• EXERCISE INSTRUCTIONS: Copy the lines below that contain "computer".

╔══

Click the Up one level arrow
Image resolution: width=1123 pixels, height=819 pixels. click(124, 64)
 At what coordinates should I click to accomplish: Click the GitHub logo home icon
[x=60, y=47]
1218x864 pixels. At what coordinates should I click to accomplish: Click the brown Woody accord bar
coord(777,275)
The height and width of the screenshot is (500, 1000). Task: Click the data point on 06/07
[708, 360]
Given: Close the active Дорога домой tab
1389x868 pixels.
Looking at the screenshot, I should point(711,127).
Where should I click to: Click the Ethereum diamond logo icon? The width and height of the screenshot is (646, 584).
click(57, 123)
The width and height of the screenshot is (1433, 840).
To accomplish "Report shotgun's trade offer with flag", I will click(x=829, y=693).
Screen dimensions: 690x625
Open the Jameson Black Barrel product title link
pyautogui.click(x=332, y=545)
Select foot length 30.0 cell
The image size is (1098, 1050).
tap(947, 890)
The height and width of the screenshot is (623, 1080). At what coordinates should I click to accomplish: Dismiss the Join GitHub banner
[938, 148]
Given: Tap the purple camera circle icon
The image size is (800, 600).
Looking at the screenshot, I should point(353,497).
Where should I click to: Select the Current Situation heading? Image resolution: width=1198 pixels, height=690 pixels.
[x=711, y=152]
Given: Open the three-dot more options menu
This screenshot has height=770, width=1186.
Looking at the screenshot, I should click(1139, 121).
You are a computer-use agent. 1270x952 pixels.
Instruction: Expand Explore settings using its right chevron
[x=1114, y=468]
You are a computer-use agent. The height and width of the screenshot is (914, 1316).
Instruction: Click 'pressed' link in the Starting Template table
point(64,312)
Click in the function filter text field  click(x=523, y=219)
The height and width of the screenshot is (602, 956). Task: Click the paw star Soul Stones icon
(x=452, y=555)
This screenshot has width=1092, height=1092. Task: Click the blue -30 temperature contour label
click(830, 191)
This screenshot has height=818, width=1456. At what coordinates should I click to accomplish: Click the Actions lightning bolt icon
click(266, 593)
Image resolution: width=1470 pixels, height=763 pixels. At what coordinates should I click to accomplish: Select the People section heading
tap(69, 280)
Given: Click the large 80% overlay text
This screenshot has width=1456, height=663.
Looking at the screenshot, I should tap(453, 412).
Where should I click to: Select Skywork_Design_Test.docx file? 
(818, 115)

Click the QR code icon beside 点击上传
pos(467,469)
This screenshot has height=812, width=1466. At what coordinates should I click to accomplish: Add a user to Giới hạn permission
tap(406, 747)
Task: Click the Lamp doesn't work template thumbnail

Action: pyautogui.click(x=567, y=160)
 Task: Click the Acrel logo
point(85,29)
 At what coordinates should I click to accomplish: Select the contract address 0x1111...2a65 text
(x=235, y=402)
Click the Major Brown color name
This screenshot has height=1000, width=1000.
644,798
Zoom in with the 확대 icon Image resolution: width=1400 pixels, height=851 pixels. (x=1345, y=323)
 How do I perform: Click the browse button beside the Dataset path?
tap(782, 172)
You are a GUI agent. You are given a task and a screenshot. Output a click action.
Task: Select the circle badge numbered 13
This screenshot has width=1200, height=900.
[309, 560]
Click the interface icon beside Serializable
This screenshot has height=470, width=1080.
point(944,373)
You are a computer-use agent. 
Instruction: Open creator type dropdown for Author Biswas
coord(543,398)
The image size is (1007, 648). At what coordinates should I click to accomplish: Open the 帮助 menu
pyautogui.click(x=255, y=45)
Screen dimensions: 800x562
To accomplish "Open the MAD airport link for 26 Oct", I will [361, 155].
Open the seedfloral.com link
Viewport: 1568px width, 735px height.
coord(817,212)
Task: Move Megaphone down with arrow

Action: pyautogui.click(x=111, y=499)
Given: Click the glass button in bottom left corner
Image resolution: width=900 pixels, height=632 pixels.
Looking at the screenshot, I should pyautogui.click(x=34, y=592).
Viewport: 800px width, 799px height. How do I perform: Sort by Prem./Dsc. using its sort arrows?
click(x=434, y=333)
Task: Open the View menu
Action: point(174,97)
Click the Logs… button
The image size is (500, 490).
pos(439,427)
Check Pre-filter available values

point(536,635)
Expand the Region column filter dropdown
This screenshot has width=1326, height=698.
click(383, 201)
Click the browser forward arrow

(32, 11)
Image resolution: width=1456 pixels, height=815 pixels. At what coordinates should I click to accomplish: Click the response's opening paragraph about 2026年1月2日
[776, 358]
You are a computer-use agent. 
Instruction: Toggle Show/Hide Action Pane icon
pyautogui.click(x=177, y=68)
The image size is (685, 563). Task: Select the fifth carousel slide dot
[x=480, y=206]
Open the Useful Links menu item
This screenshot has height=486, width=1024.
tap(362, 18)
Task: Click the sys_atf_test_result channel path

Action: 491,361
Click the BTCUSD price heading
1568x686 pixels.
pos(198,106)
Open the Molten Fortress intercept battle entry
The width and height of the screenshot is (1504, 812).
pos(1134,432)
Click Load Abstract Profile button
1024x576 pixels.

╚══

• TASK SOLUTION:
You are a computer-use agent. 1270x952 pixels.
You are a computer-use agent. The height and width of the screenshot is (914, 1316).
You are a computer-use agent. 
You are a computer-use agent. 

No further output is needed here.